Although the name on the sign above the door says Copper Cloud Saloon, this building was originally a hotel with a bar in back. The owners have done everything possible to keep it in this condition of arrested deterioration, collecting over $6,000 in coins tossed by tourists which is given to the local Historical Society every year.
Hull Avenue is the home to the old Studebaker dealership. The gas pump is original, as is most of the building, including the floors. Around back, there is a large concrete slab (much of which has been broken up by slides) that covers the pit where oil was changed. It was a big hole in the ground that mechanics would drive over, allowing the men in the hole access to the oil filters. When the second story collapsed into the hole, it was filled in and covered with concrete.
Just to the left is Queen Street, with a spectacular view of the valley below. The wall only of this building has been saved ... sort of, I didn't want to get too close ... to hold the sign of a glass blower.
To the right of the above picture, on Queen Street, is the residence of the Cuban Queen ... only that's not really true. This sign, a new addition to the fence around this amazing building, holds a love letter from a miner to the Cuban Queen, a very well known bordello madam in Jerome, who probably worked across the street. In those days, African Americans weren't accepted at all. After marrying famous jazz musician Jelly Roll Morton in San Francisco, she moved to Jerome, where she tried to bleach her skin and straighten her hair, to become Cuban. She was a great success as the owner of the Cuban Queen Bordello, until one night one of her girls was murdered, whereupon she kidnapped a little boy (possibly the prostitute's child) and disappeared. Don't you just LOVE these stories?? This one is true, according to author Peggy Hicks who spent many years investigating the facts.

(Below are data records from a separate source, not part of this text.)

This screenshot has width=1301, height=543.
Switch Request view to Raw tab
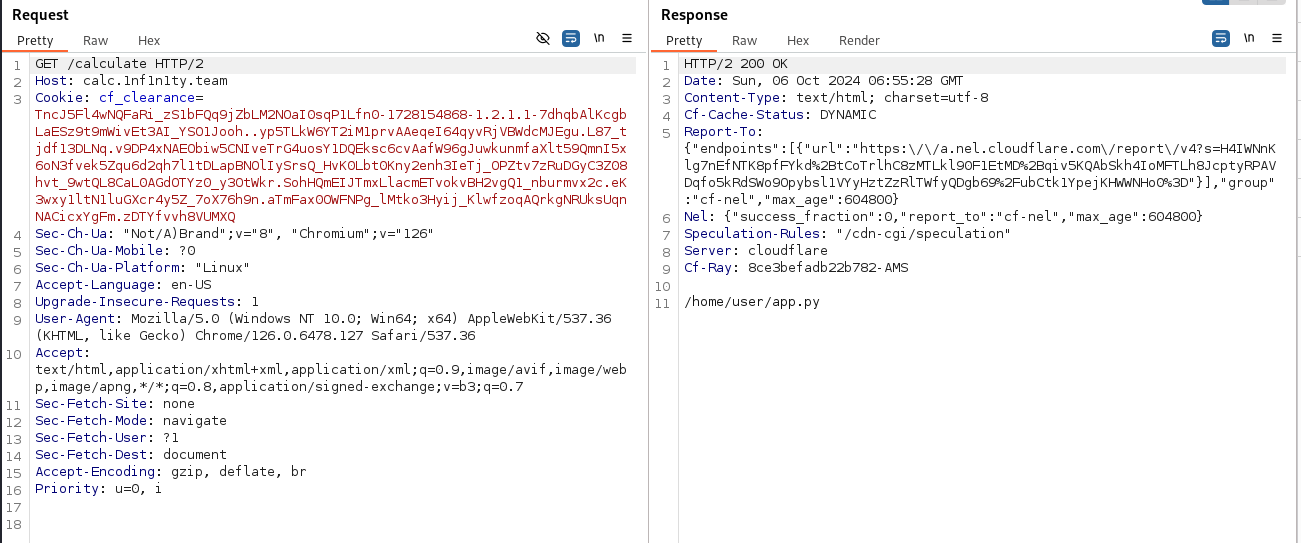pyautogui.click(x=96, y=41)
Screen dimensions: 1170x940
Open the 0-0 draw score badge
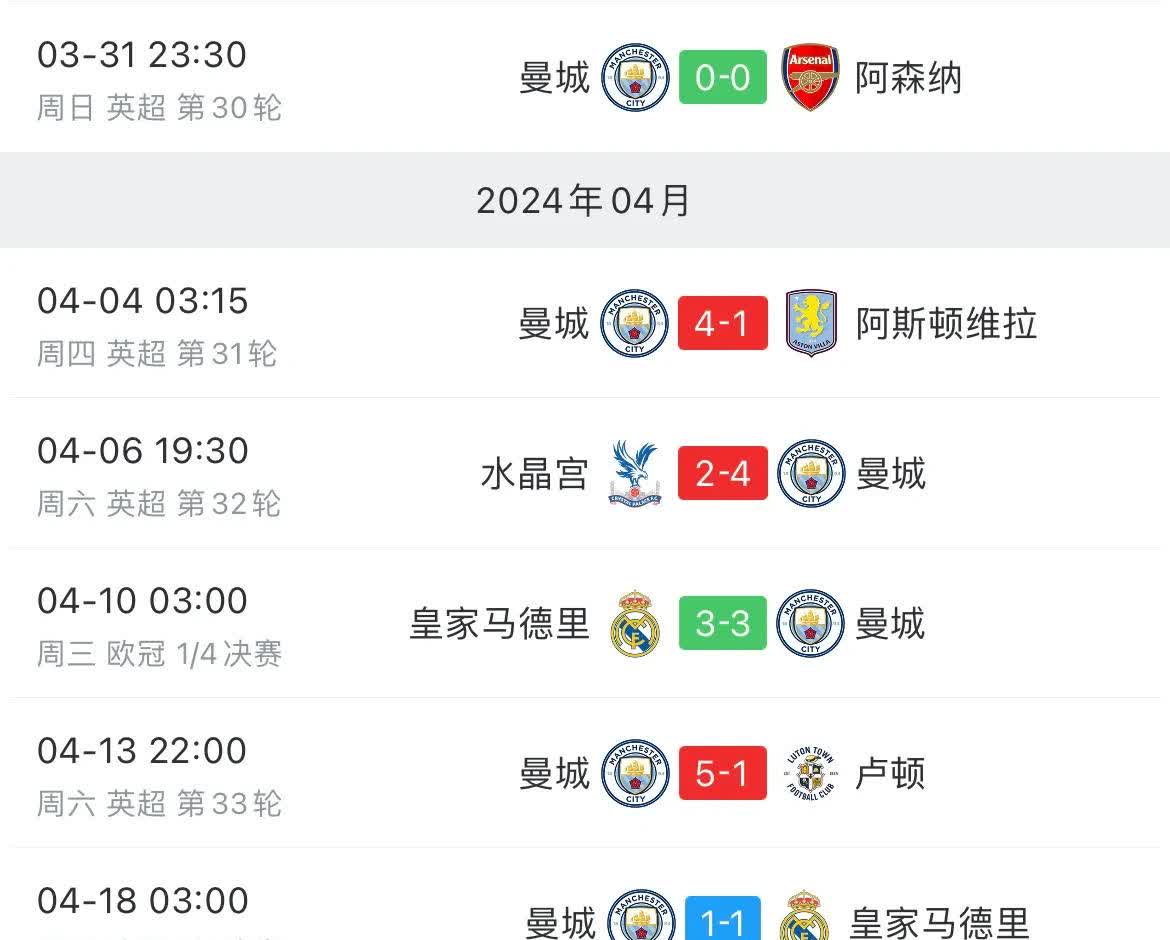(x=722, y=77)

This house, supposedly the Cuban Queen's Bordello, was actually a working girls residence. The prostitutes worked across the street. I sure wish someone would try and save this magnificent building. Maybe I'll look into that!!
Up the hill is Jennie's place ... another bordello. It takes a lot of working girls to keep all those miners happy!! You can barely see Jennie in the picture ... she's in the middle, wearing the black dress on the second story balcony. Jerome didn't fair well when it came to fires and their wooden buildings. Almost the entire town burnt down on at least three occasions, including Jennie's Place.
That's when she built this BRICK building, shown here and in the above picture. Put a balcony back on and it will look exactly like it did many years ago.
This is Walter Vogel and his brother Otto, bartenders at this Saloon, along with a group of cowboys and miners. At age 21, Walter was shot and killed by Dave Schriber, who accidentally went to the wrong building to pay his debt before being evicted. When he was told he didn't owe anything, in a drunken rage, he shot Walter and ran to the Montana Hotel, followed closely by Officer John Hudgens. When the smoke dissipated from the gunfight, Dave was dead and Officer John shot in the arm. Vogel was sent home to be buried in Connecticut ... Schriber is buried in the Jerome Hogback Cemetery.
In the basement of the saloon (now retail store), the prohibition era escape tunnel was found, along with tons of bottles buried in the basement, so as not to be discovered serving alcohol!!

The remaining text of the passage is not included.